**Problem**
Reproduce verbatim the part of the records that opens with the line containing "Task: Toggle 알파 채널 잠금 option" and closes with the line containing "Action: point(640,330)", including both of those lines.

**Data supplied**
++++++

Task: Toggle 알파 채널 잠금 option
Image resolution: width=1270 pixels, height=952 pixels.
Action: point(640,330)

++++++

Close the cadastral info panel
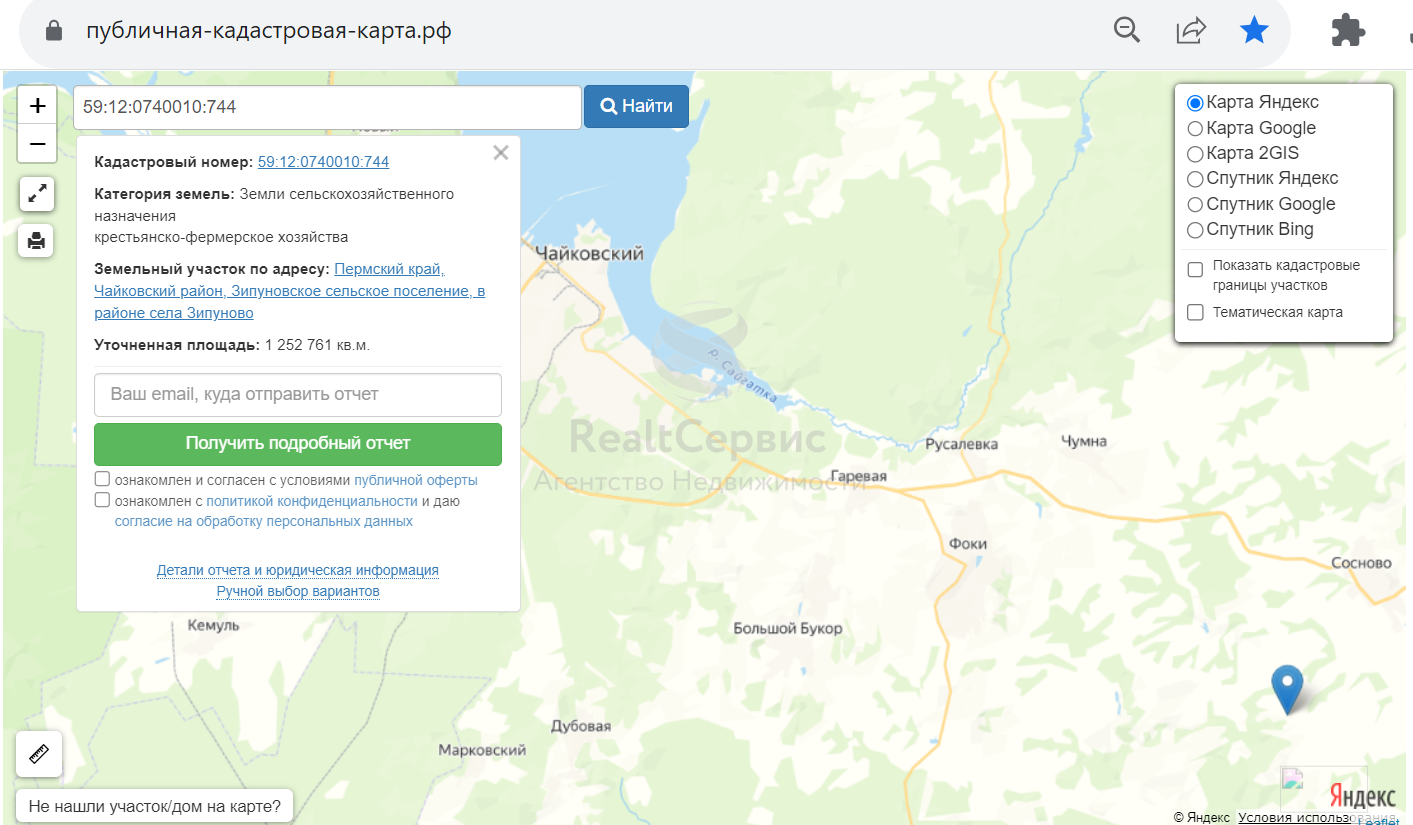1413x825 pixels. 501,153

++++++

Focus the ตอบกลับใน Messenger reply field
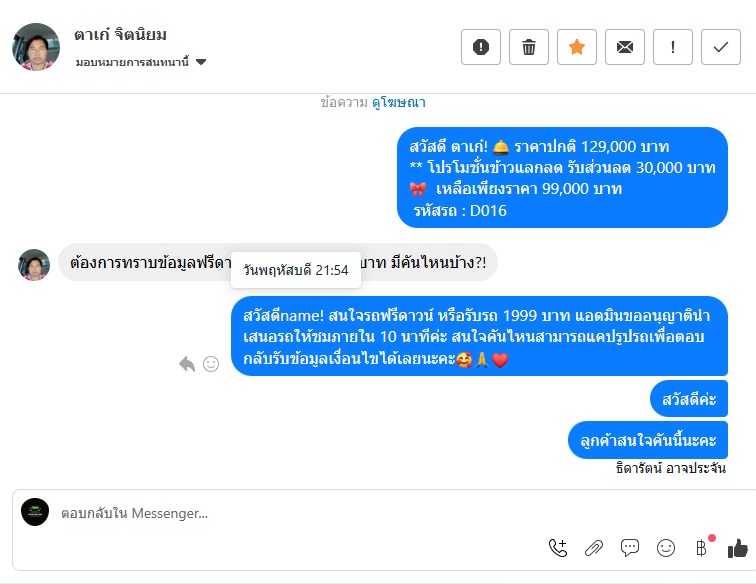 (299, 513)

++++++

**Reply**
Task: Toggle 알파 채널 잠금 option
Image resolution: width=1270 pixels, height=952 pixels.
Action: point(640,330)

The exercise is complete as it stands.